SBInet director shares frustrations and progress on delays, tests and Boeing
But Mark Borkowski remains hopeful that SBInet will be a success
- By Alice Lipowicz
- Feb 17, 2010
As executive director of the Homeland Security Department’s Secure Border Initiative, Mark Borkowski is in the unenviable position of overseeing SBInet, the border protection system that is as noteworthy for technical glitches and schedule delays as it is for its ambitious scope. In addition to fencing and vehicle barriers, the high-tech border surveillance system consists of cameras and other sensors strung on towers to be erected along the border with Mexico. A 28-mile prototype system was completed in 2008, and a 53-mile electronic surveillance system is now under construction in Arizona.

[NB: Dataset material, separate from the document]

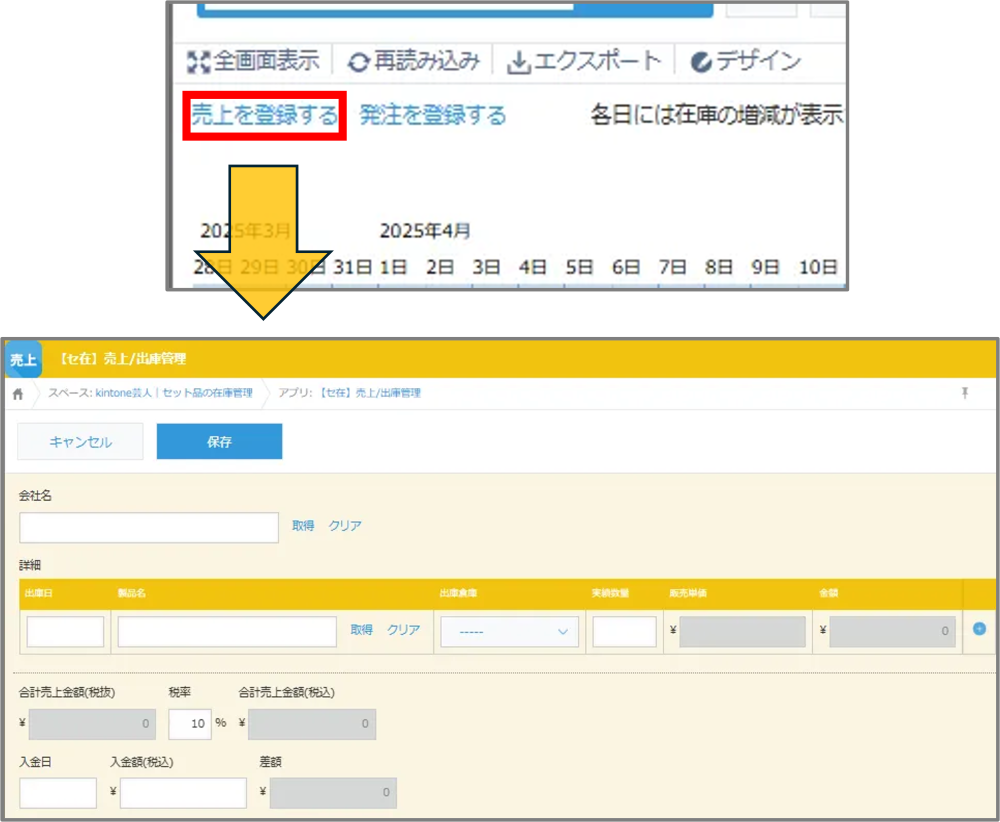Add a row with plus icon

DHS has spent about $700 million to date on SBInet development and construction. In January, DHS Secretary Janet Napolitano requested a reassessment of SBInet, saying there were unacceptable delays. In addition, President Barack Obama is preparing a strategy for immigration reform that includes border controls — all of which has federal authorities wondering if SBInet is up to the task.
Borkowski, a retired Air Force colonel and former director of mission support at the Border Patrol, recently spoke with staff writer Alice Lipowicz about SBInet's latest developments.
FCW: What is the status of the project, and what is causing the latest delays?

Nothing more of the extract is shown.